Journaliste : Comment avez-vous réussi à tenir face à ces moments difficiles, surtout en voyant que d’autres détenus n’avaient pas le même soutien que vous ?

JANÉA : Ça a été un moment charnière, et je l’ai dit à ma sortie. La veille, j’ai craqué ; j’ai failli commettre l’irréparable, car je pensais aux miens. Ce qui m’a retenu, c’est l’amour et le soutien que j’ai reçus. Ils m’ont fait comprendre que je compte. J’étais en cellule avec d’autres, mais autour de moi, il y avait un défilé constant de visiteurs. Tandis que d’autres, juste à côté, n’avaient personne.

Journaliste : Comment comptez-vous rétablir la vérité dans cette affaire malgré les tensions familiales ?

JANÉA : Si je ne suis pas allé à New Bell (prison), c’est parce qu’il y a une justice dans ce pays. Oui, la justice va faire son travail. Les gens m’ont soutenu parce que j’ai dit non. Il y a des différends dans toutes les familles, souvent liés à des problèmes de succession. Quand on ne connaît pas bien les faits, on peut se retrouver en porte-à-faux.

Journaliste : Quelle est, selon vous, la véritable raison de ce conflit avec vos tantes ?

JANÉA : C’est une question de divergences de pensée. Je suis contre l’aliénation des terres ancestrales, ce qui crée des tensions.

Journaliste : Ce conflit touche à des symboles forts : la terre, la famille, l’héritage Sawa. Comment vivez-vous cela en tant qu’artiste et chef traditionnel ?

JANÉA : J’ai l’impression de voir mes aïeux mourir une énième fois. On bafoue des principes et des valeurs. Si tout est vendu, il ne reste plus d’histoire. Sans histoire, on devient étranger chez soi, déraciné.

Journaliste : Avez-vous déjà engagé ou comptez-vous engager des poursuites judiciaires contre certains membres de votre famille ?

JANÉA : On dit bien honore ton père et ta mère pour que tes jours soient prolongés. Je me suis défendu et je continuerai de le faire si nécessaire, mais je n’engagerai aucune action contre mes parents. Peu importe la situation, ils restent mes parents.

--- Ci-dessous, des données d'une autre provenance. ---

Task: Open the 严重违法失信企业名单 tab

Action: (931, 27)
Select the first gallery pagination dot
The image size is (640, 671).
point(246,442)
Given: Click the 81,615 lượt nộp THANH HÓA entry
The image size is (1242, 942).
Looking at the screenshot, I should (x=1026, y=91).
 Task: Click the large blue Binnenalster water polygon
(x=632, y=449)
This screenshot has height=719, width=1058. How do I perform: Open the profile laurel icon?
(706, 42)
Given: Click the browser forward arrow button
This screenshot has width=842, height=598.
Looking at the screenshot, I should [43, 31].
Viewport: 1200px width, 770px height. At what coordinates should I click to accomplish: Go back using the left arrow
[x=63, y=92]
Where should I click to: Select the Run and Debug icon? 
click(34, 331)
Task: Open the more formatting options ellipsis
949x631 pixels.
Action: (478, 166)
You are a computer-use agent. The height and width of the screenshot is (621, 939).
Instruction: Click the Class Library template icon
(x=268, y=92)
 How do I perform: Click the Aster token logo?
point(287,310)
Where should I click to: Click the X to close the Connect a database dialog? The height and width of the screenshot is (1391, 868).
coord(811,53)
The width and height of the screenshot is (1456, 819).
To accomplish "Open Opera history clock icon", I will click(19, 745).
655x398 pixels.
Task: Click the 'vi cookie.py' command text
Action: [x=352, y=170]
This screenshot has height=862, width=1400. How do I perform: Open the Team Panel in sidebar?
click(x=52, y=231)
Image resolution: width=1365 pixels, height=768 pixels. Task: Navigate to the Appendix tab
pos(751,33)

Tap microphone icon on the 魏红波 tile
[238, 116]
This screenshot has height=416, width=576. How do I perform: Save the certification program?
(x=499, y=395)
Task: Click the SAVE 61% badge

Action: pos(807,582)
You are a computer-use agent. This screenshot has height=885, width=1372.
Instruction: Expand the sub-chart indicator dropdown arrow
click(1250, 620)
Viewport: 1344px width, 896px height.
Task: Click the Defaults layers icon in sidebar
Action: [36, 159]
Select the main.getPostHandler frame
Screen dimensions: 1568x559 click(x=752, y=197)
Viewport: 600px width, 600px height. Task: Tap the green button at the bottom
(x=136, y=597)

Journaliste : Vous êtes soutenu par une grande partie de la communauté artistique. Que représente cette solidarité pour vous dans cette épreuve ?

JANÉA : Il n’y a pas que les liens de sang qui définissent une famille. J’ai été profondément ému de découvrir que je comptais pour certains. Cela réchauffe le cœur de se sentir soutenu. Nous aspirons tous à un Cameroun uni, où le vivre-ensemble devient une réalité.

Journaliste : Un mot à vos fans, à votre famille, à ceux qui vous soutiennent dans cette période difficile ?

JANÉA : Il y a plusieurs jours, vous étiez des milliers à m’apporter votre soutien. Je ne vais pas simplement vous dire merci, car ce serait une ingratitude. J’ai tenu bon. Je suis passé de l’ombre à la lumière. Au nom des miens, je vous serai éternellement reconnaissant.

 

Il est essentiel de reconnaître que l’artiste musicien Janéa ne cherche qu’à défendre ses droits et son héritage familial, face à une situation qui le dépasse. Accusé à tort d’opposition à la vente d’une maison familiale, il incarne la voix de ceux qui se battent pour préserver leur patrimoine et leurs valeurs culturelles. Son engagement démontre non seulement son attachement à ses racines, mais aussi sa volonté de promouvoir un dialogue constructif au sein de sa famille. En fin de compte, Janéa mérite d’être soutenu dans sa quête de justice et de vérité, car son parcours est celui d’un artiste déterminé à protéger son héritage pour les générations futures. Sa résilience face à l’adversité est un exemple inspirant pour tous, rappelant que la défense de nos valeurs et de notre histoire est une lutte noble et nécessaire.